Bücher sind Gärten der Worte

Bonner Autoren verwandeln sich im Mittelmeerhaus in Nymphe, Venus und Prometheus

Bonn. Schon als der Kölner Kurfürst noch in Bonn residierte, befanden sich Gärten an der Stelle, wo heute die Botanischen Gärten liegen. Die Hofgesellschaft der Frühen Neuzeit traf sich dort zu Abenden, an denen die Vortragenden die Rollen von symbolträchtigen Gartenfiguren übernahmen, welche die Gärten schmückten.

Anknüpfend an diese Tradition veranstaltete der Freundeskreis Botanische Gärten der Universität Bonn jetzt eine Autorenlesung mit dem Thema "Bücher sind Gärten der Worte" im Mittelmeerhaus der Botanischen Gärten. Die Moderation übernahm Friederike Wappenschmidt die, gemäß der Tradition, jeden Autor als eine Gartenfigur vorstellte.

Hildegard Moos-Heindrichs ist die Quellnymphe, weil sie in einer alten Wassermühle lebt. Sie liest Gedichte unter dem Titel "Sumpf und Wasserpflanzen" vor. Darin schildert sie humorvoll, wie sich die Pflanzen in einem Sumpf über das Jahr entwickeln. Mit singender Stimme erzählt sie von Schlangenwurz und Blumenkresse, und Algen sind für sie Nymphenhaar.

Lili Stollowski ist von Beruf Hebamme und dementsprechend an diesem Abend Demeter, die Göttin der Fruchtbarkeit. Sie widmet sich dem Pantoffeltierchen und berichtet augenzwinkernd, welche Gefahren dem neugeborenen Einzeller in seiner Pfütze drohen.
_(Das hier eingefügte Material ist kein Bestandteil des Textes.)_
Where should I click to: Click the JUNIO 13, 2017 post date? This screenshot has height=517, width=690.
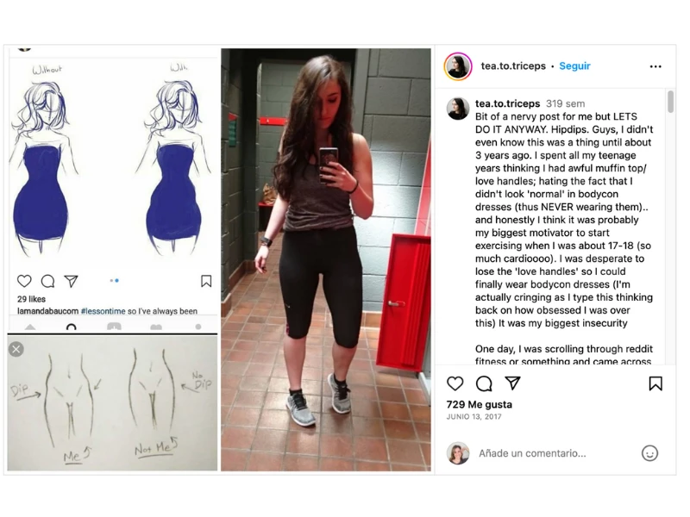474,417
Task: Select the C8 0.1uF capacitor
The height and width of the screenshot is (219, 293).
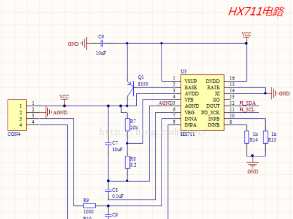Action: pos(107,190)
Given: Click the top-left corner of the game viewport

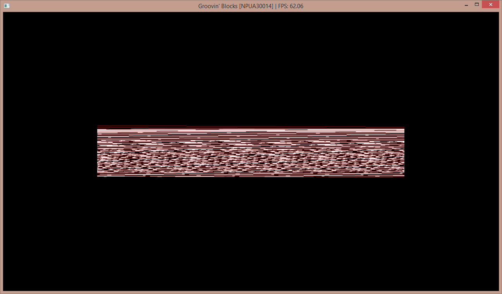Looking at the screenshot, I should (x=5, y=14).
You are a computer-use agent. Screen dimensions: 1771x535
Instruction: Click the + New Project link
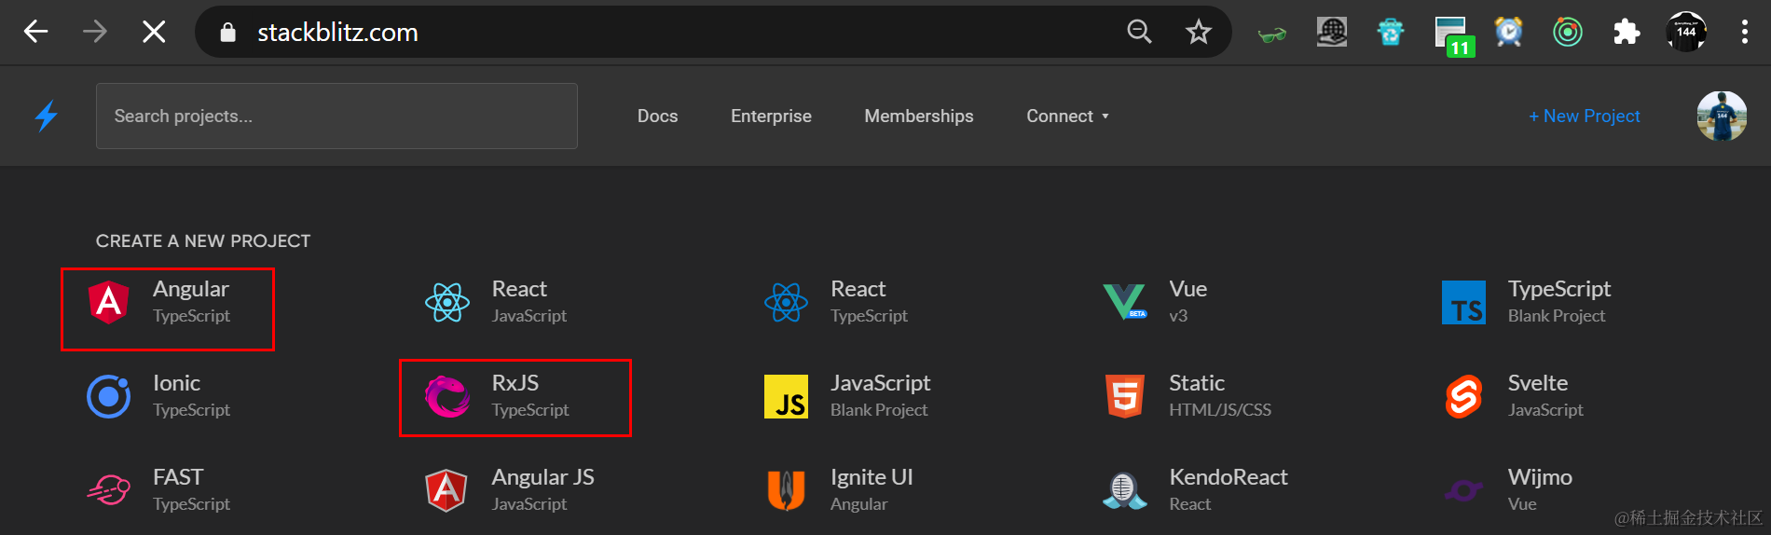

Ein durstiger Hund, der das Pantoffeltierchen mitsamt Wasser in seinen Bauch befördert, ist dabei erst der Anfang der Verwicklungen.

Um den Zauber eines persischen Innenhofs geht es bei Ingrid Stoll, der Felsnymphe Echo. Ihre Worte gleichen einer warmen Sommerbrise, wenn sie schildert, wie eine junge persische Frau über Liebe und Freiheit nachdenkt. Wolfgang Kubin, an diesem Abend kein Geringerer als Prometheus, erzählt in "Halbzeit der Liebe" von einer Reise nach China.

Er schildert das Schicksal eines alten Sommerpalastes, der von Italienern erbaut, von Briten und Franzosen zerstört und von Japanern geplündert wird. Doris Distelmaier-Haas als Venus, führt den Zuhörer in ihrer Erzählung durch die Räume einer Blumenfabrik. Stichpunktartig und hektisch beschreibt sie die Vielzahl von Eindrücken, die auf die Besucherin der Fabrik einwirken.

Angelehnt an eines seiner Gedichte, tritt Ludwig Verbeek als Windgott Zephyr auf. Bei ihm geht es, ganz aktuell, um den Klimawandel. In tragikomischem Tonfall fragt er sich, ob Kondensstreifen dem Klimawandel nützen und warum Schlehen heute nicht mehr süß schmecken.

Monika Lamers, die Gartengöttin Minerva, erinnert sich an "Onkel Bens Garten". Für den Onkel ist der Garten der einzige Ort, an dem er der Tyrannei der Welt entfliehen kann. Zum Abschluss entführt der Schmuckeremit Jürgen August Alt die Zuschauer in seiner Zaubershow in den Garten der Magie.